**WHAT YOU SHOULD DO:**
Extract the stretch of lines that starts at the line with "Viewport: 644px width, 322px" and ends at the last line of the data below. Give it exactly, without pictures.

┄┄┄┄┄┄┄┄┄┄

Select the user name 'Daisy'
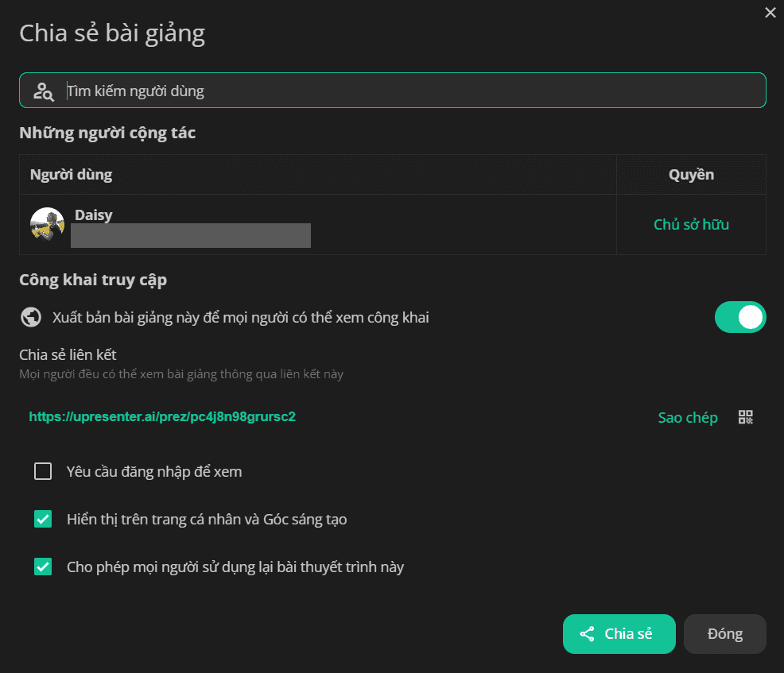784x673 pixels. tap(94, 215)
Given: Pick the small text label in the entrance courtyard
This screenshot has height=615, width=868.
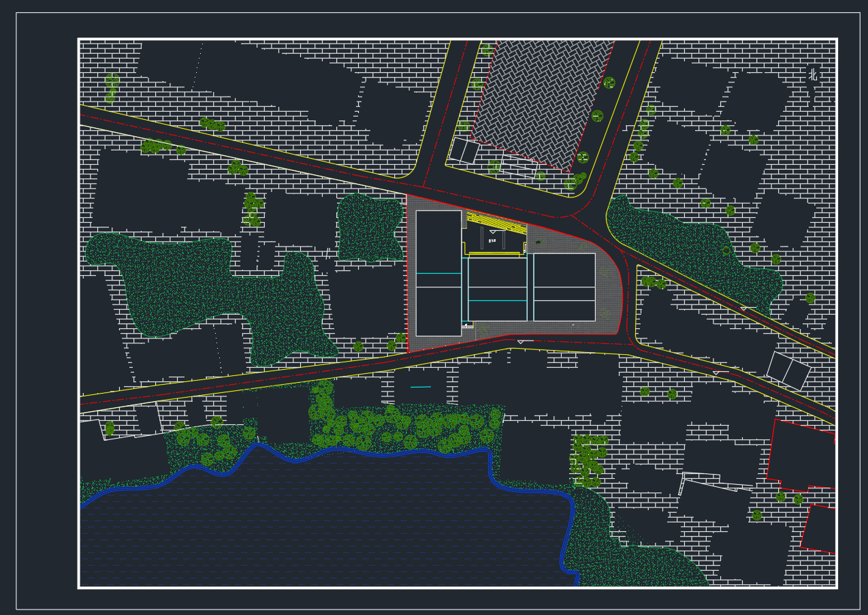Looking at the screenshot, I should [492, 240].
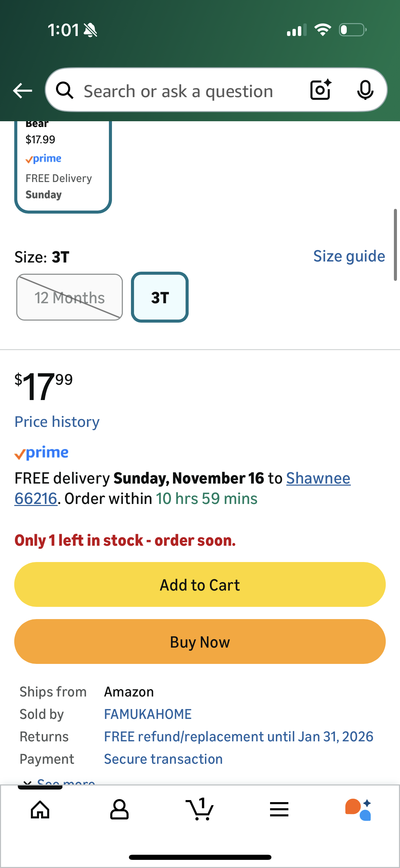The height and width of the screenshot is (868, 400).
Task: Open the account profile tab
Action: (x=119, y=810)
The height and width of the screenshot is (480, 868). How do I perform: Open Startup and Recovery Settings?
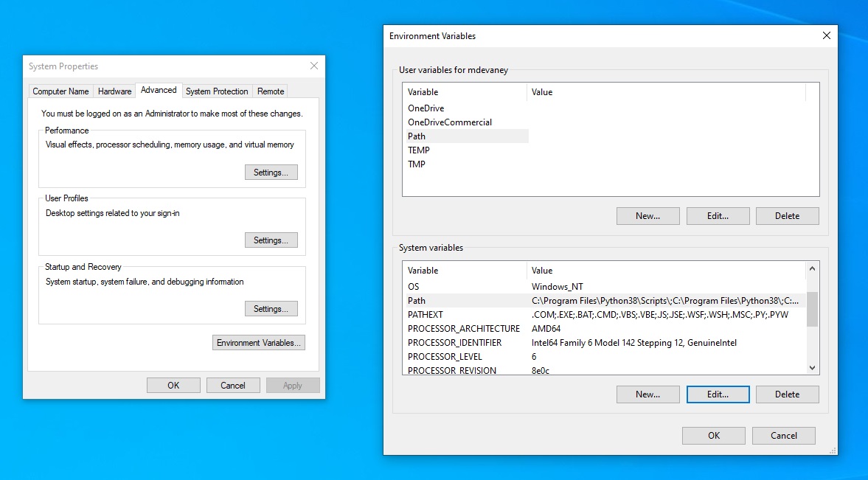point(271,308)
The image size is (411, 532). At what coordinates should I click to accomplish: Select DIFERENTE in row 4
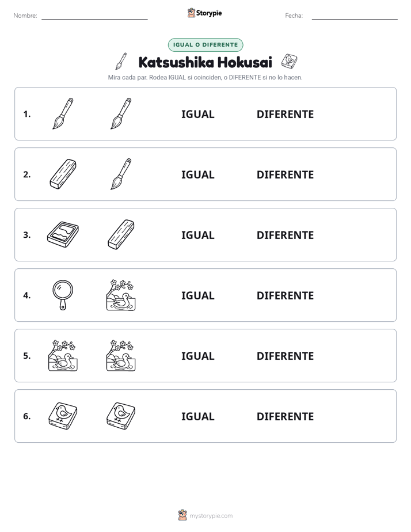pos(285,295)
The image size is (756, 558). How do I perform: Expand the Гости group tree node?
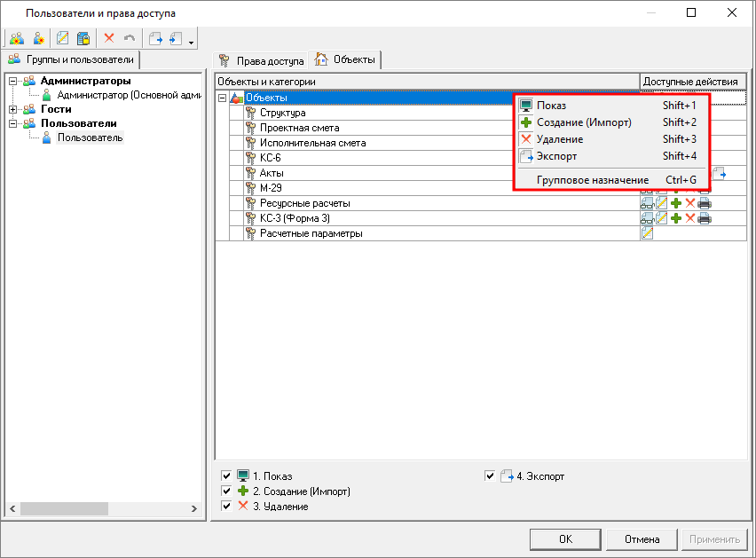pos(13,109)
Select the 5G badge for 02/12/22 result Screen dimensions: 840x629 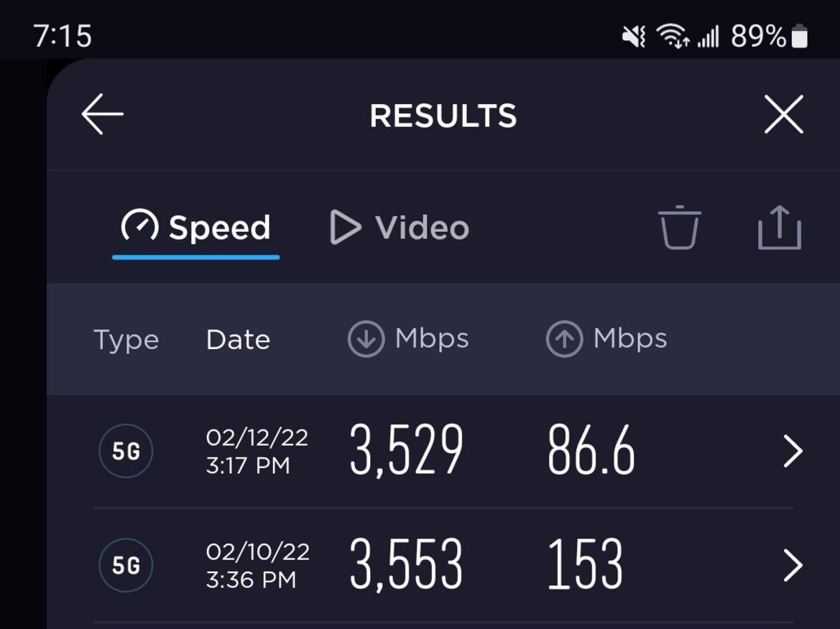tap(126, 451)
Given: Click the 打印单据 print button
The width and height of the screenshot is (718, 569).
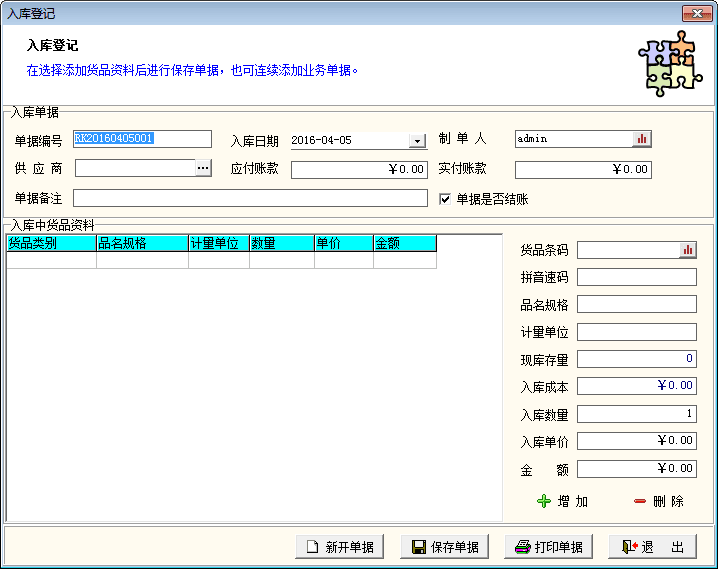Looking at the screenshot, I should [548, 547].
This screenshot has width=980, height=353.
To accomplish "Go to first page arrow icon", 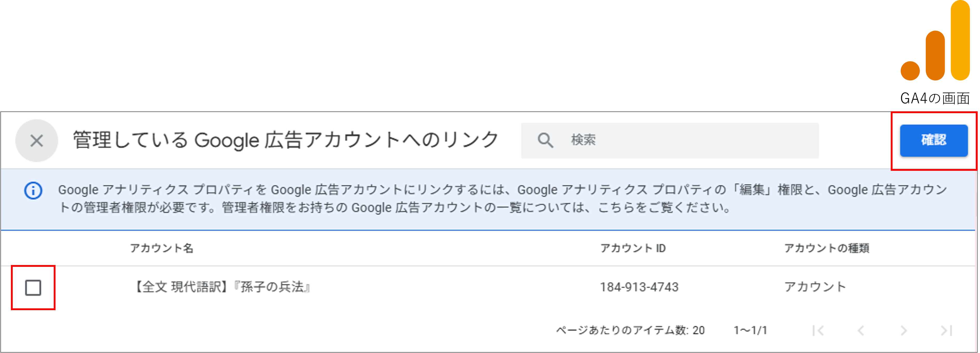I will [x=818, y=331].
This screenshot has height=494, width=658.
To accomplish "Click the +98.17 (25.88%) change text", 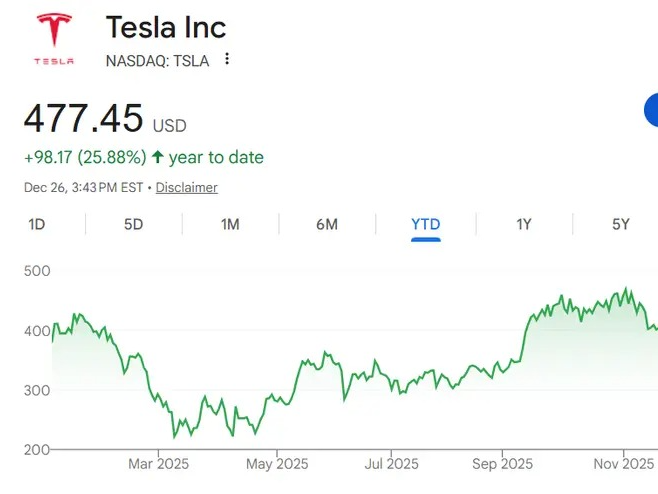I will point(85,157).
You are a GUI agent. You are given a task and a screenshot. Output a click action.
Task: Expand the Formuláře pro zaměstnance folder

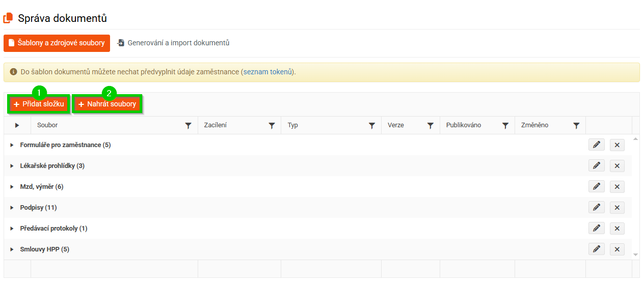pyautogui.click(x=12, y=145)
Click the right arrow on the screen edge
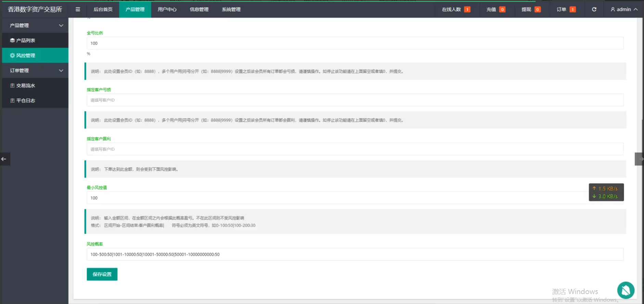The image size is (644, 304). point(640,159)
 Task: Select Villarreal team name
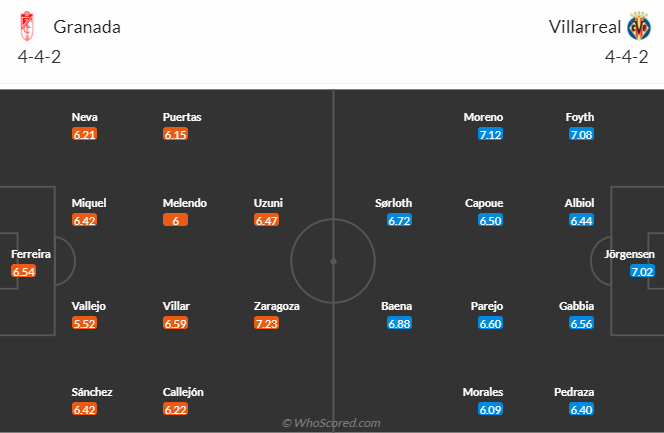click(583, 27)
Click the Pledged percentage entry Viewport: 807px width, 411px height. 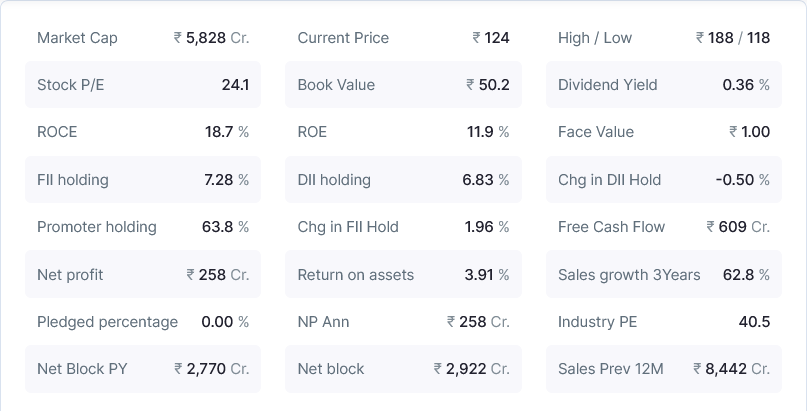[x=142, y=322]
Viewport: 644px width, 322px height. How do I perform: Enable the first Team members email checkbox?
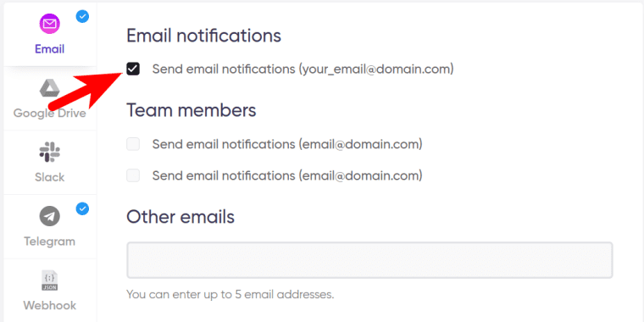coord(133,144)
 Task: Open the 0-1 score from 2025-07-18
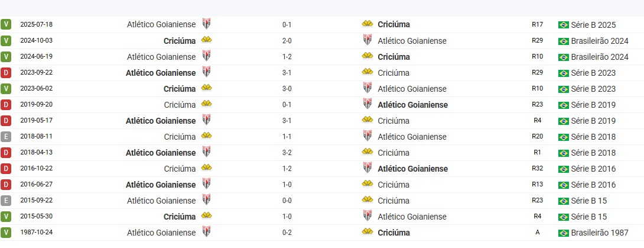[287, 25]
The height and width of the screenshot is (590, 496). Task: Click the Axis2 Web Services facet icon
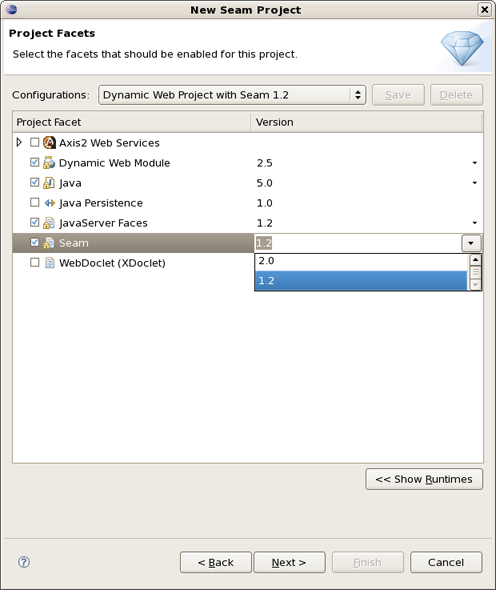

┄┄┄┄┄┄┄┄┄┄

**EXERCISE ANSWER:**
Viewport: 644px width, 322px height. How do I perform: Enable the first Team members email checkbox?
coord(133,144)
 Task: Open the 0-1 score from 2025-07-18
[287, 25]
The height and width of the screenshot is (590, 496). Task: Click the Axis2 Web Services facet icon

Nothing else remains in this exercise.